On January 18, 2019, I eagerly accepted the position of Education Director at the Pennsylvania Pro-Life Federation. My former career as a teacher coupled with my life-long advocacy of life issues led me to believe this was the job for which I had long been searching. Part-time and close to home, I could still juggle the responsibilities of family life and volunteer work. In addition, I was blessed to work with authentically kind, compassionate, and committed people with whom I felt an instant bond.
The overwhelming joy I felt at this new chapter in my life was tempered, however, just three days later, when we learned that my active 82 year-old mother had pancreatic cancer. Her doctor surmised that she might live until Easter. Suddenly, everything was re-prioritized. How can I best spend these last precious months with my mom? How can I ease her pain? How can I help her and my dad, indeed all of our family, including her beloved 16 grandchildren prepare for her departure from this world?
As it turns out, my mom did not have a few months. She had 18 days. We were praying with her when she peacefully drew her last breath on February 8. During her brief but intense illness, my mom endured excruciating pain, some from the cancer and some from the innumerable blood clots that riddled her entire body. At times she called out in prayer, imploring God to take her, as her loved ones sat helplessly by, shedding tears as we stroked her face and held her hand.

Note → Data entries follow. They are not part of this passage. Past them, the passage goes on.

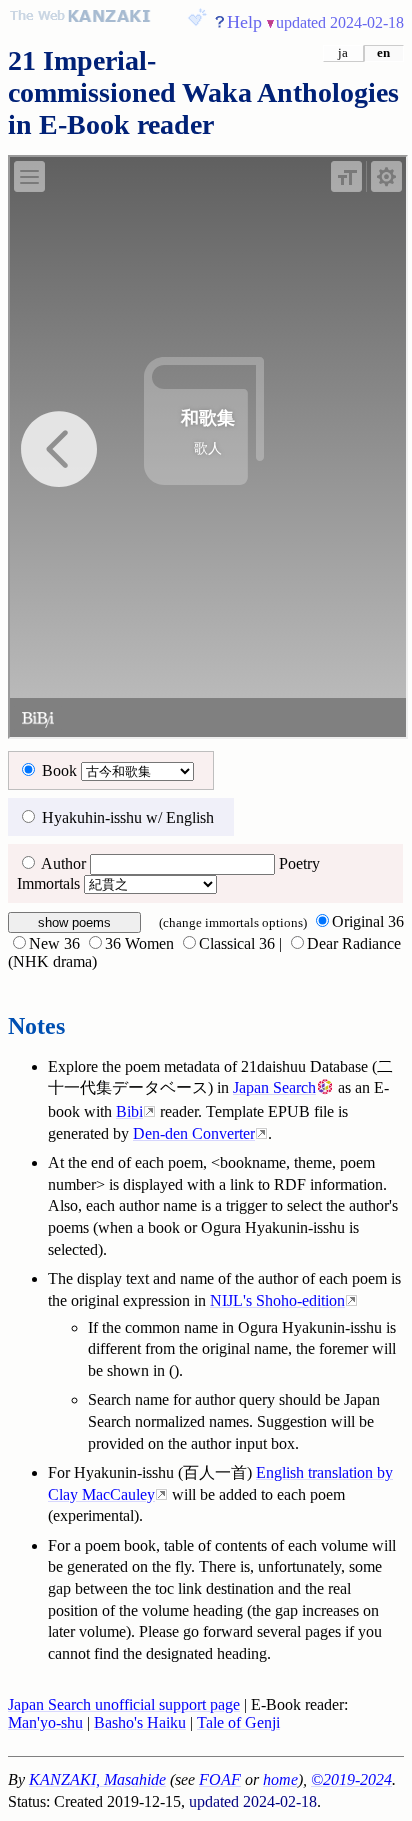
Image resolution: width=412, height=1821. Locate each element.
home (280, 1779)
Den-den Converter (194, 1133)
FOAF (220, 1779)
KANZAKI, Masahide (97, 1779)
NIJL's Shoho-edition (277, 1300)
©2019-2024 (351, 1779)
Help (244, 22)
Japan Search (274, 1087)
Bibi (129, 1111)
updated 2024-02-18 (340, 22)
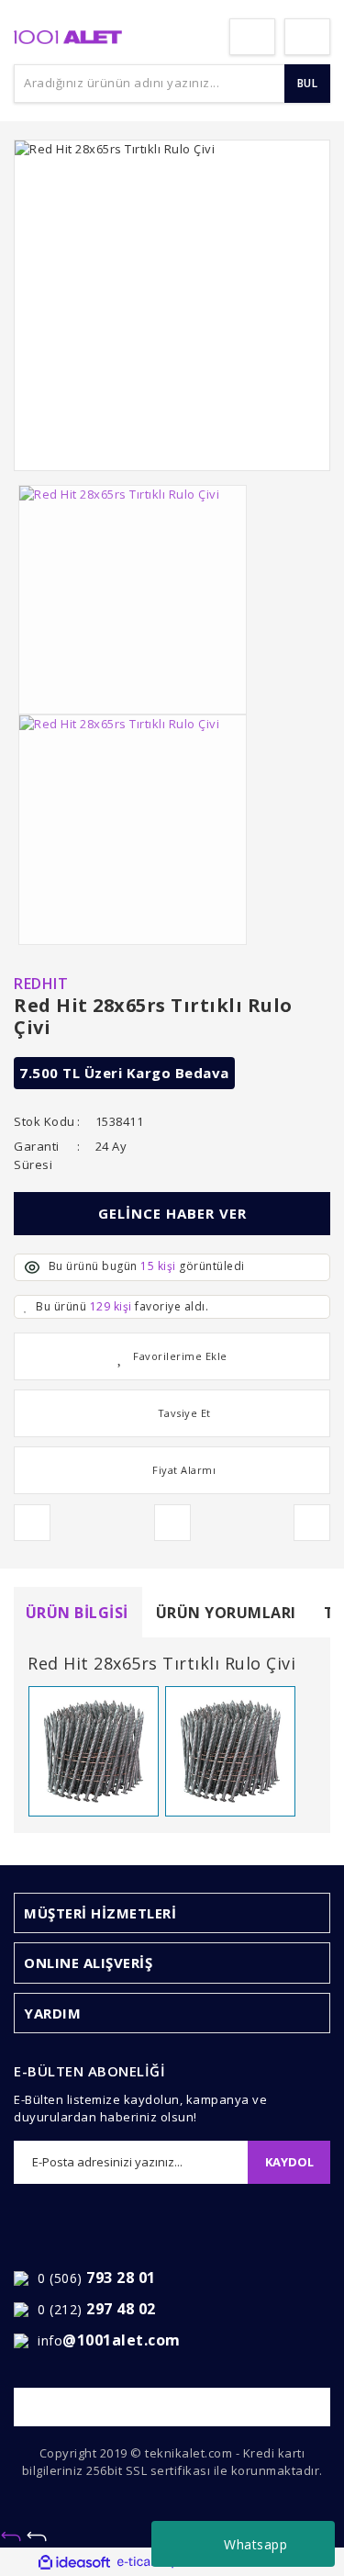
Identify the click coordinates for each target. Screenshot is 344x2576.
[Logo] (68, 36)
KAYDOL (289, 2162)
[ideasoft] (74, 2562)
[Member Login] (252, 36)
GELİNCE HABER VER (172, 1213)
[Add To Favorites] (172, 1356)
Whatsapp (255, 2544)
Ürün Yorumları (226, 1613)
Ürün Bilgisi (77, 1613)
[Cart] (307, 36)
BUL (307, 83)
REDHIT (41, 983)
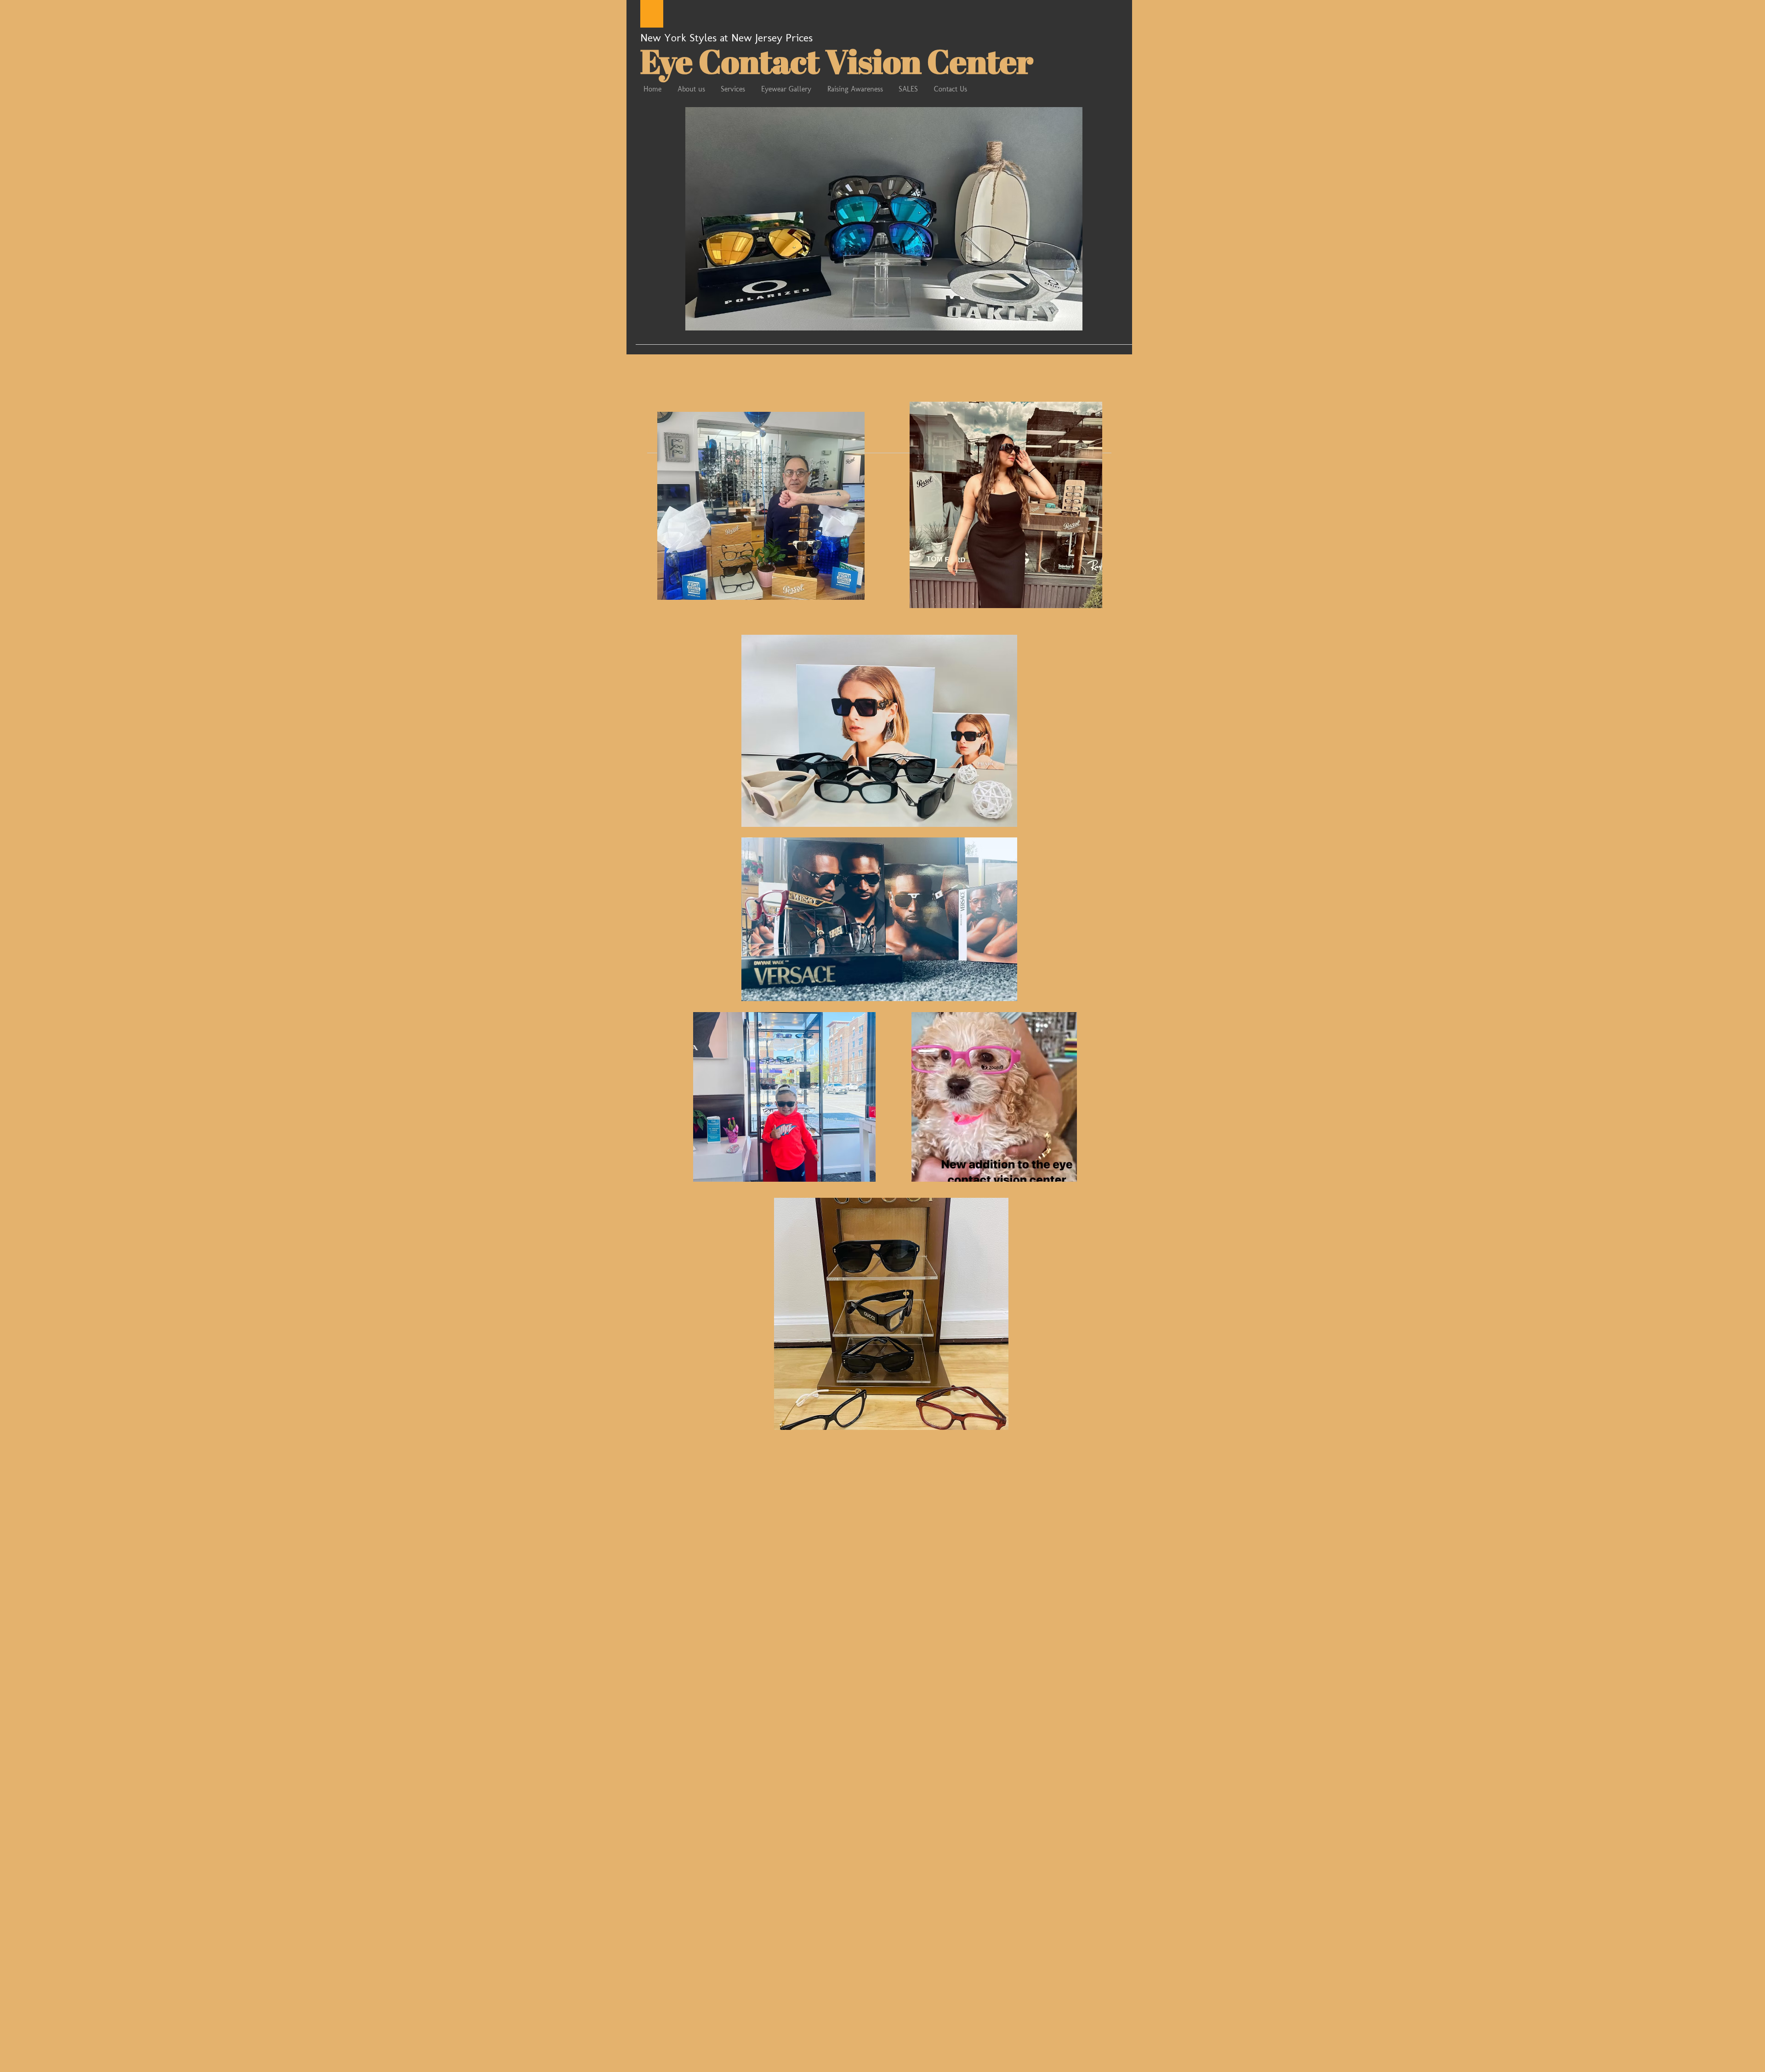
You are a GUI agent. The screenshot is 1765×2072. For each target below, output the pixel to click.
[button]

When witnessing the slow but inevitable death of a loved one, there is a dark temptation to end their pain and hasten their journey home to God through doctor-prescribed suicide. But our family and its matriarch knew that was not our call. While we sought the best palliative care for her, we knew there was a plan, a timetable, a moment long ago determined when she would transition into eternal life. And as hard as her path was to get there, we could only love her on her way as best we could. During those 18 days, my mother gave us the ultimate pro-life witness: the peaceful surrender to life’s natural course, bravely bearing her suffering, giving US comfort with her courage, patience, and steadfast faith.

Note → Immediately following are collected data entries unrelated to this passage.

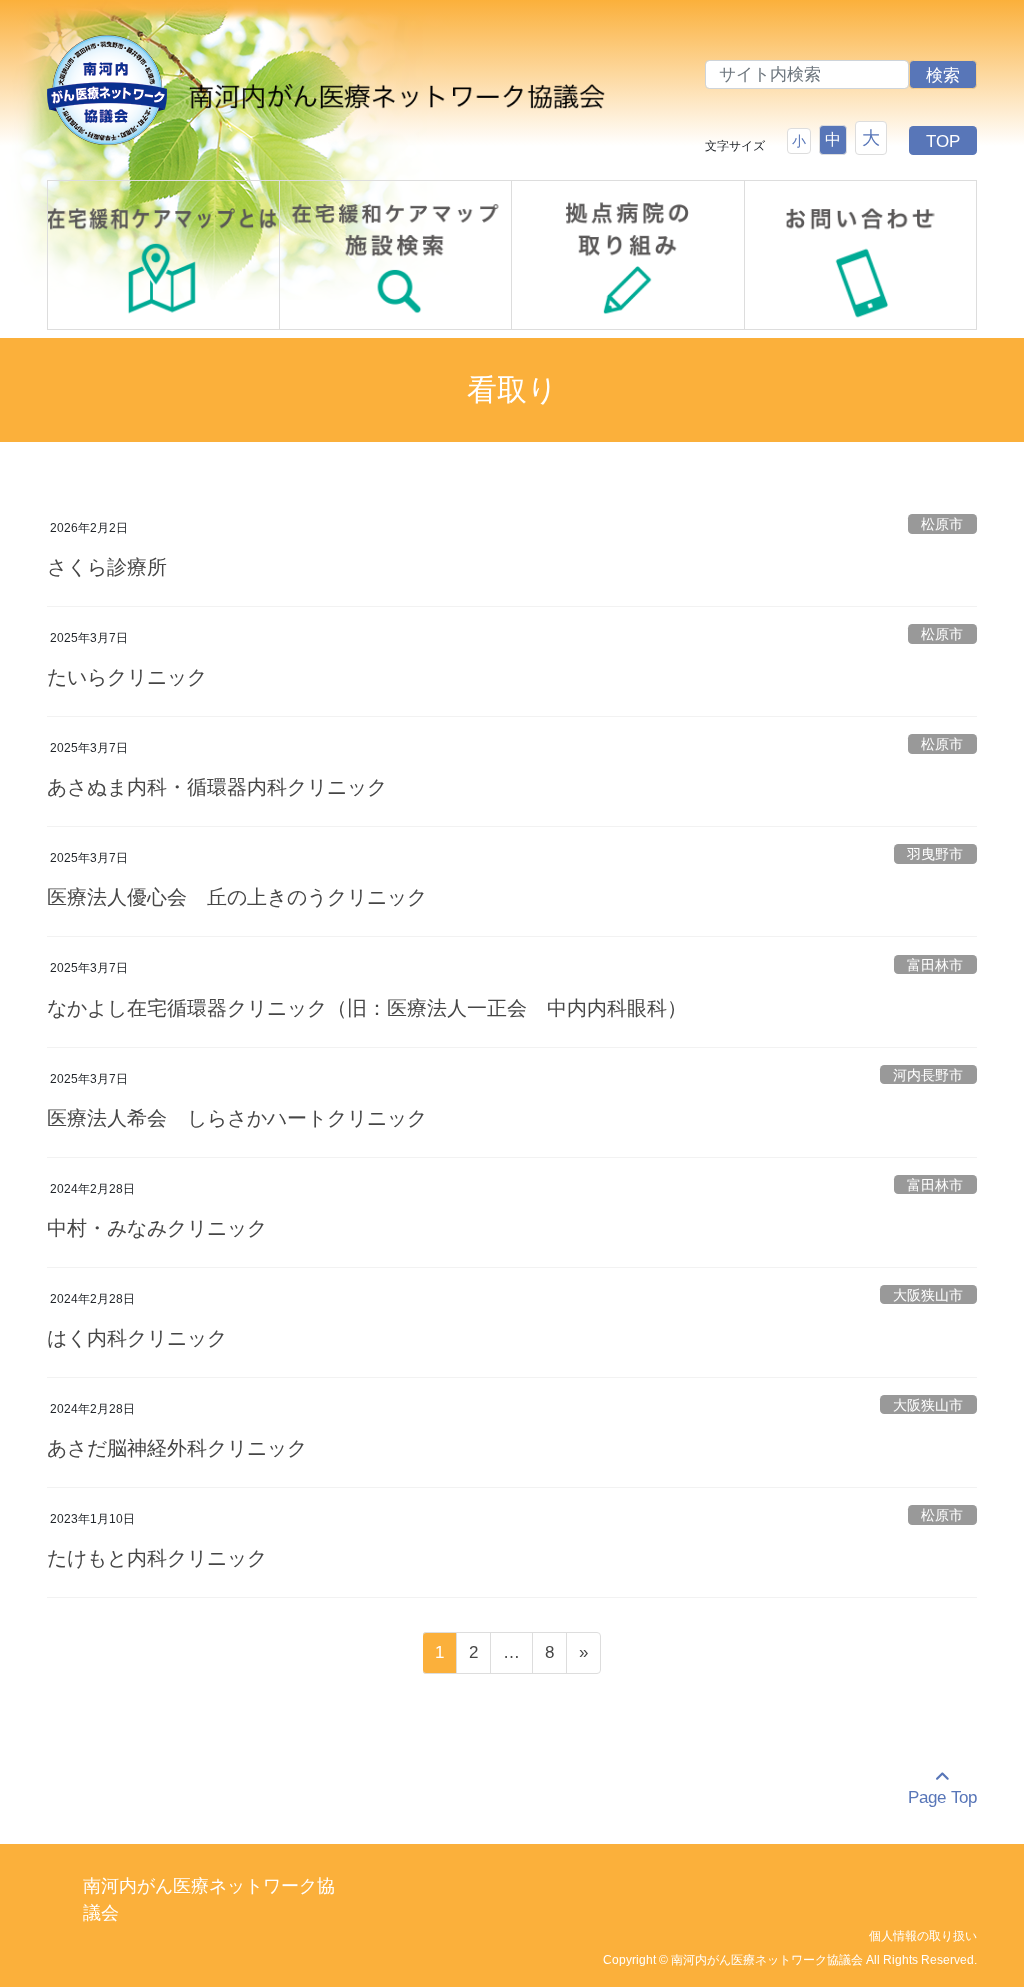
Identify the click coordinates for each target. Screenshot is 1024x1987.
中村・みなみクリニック (157, 1228)
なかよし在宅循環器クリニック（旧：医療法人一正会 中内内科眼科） (367, 1008)
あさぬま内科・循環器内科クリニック (217, 787)
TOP (943, 141)
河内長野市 (928, 1075)
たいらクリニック (127, 677)
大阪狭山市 (928, 1295)
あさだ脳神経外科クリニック (177, 1448)
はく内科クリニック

Such a testimony echoed a climactic moment 32 years earlier, when I returned home from college my freshman year to tell her I was pregnant. Seeing me crying in the kitchen, she became alarmed, thinking the very worst. I could hardly speak the words, but when I did, she said, “Is that ALL? I thought you were dying of cancer! A baby, we can deal with a baby!” Having lost a 16 year-old daughter in a car accident many years earlier, my mother believed that the worst thing a parent can endure is the loss of a child. My unexpected pregnancy was not an occasion for tears, but rather a chance to joyfully welcome new life. Sadly, this lesson was reinforced all the more just a few weeks later when my brother and his wife lost their daughter, my mother’s first grandchild, to Sudden Infant Death Syndrome. We grieved the loss of baby Ashley, while treasuring the life growing within my 18 year old body.
Is it any wonder that I now work for a pro-life organization, one whose mission is committed to promoting the dignity and value of human life from conception to natural death? On my last outing with my mom, just days after learning of her terminal illness, I had the opportunity to show her where I would be working. Pulling up in front of the office, I explained what I would be doing for the Federation. She was happy for me, knowing that I was honored to do such important work with such good people. She didn’t mention it to me then, but I have since learned that my mother was a financial supporter of the PA Pro-Life Federation, dating back as early as 1990, when we were all still living in Scranton. She couldn’t have foreseen me working for the Federation, but now that I am, I feel sure she is blessing our good efforts from the other side.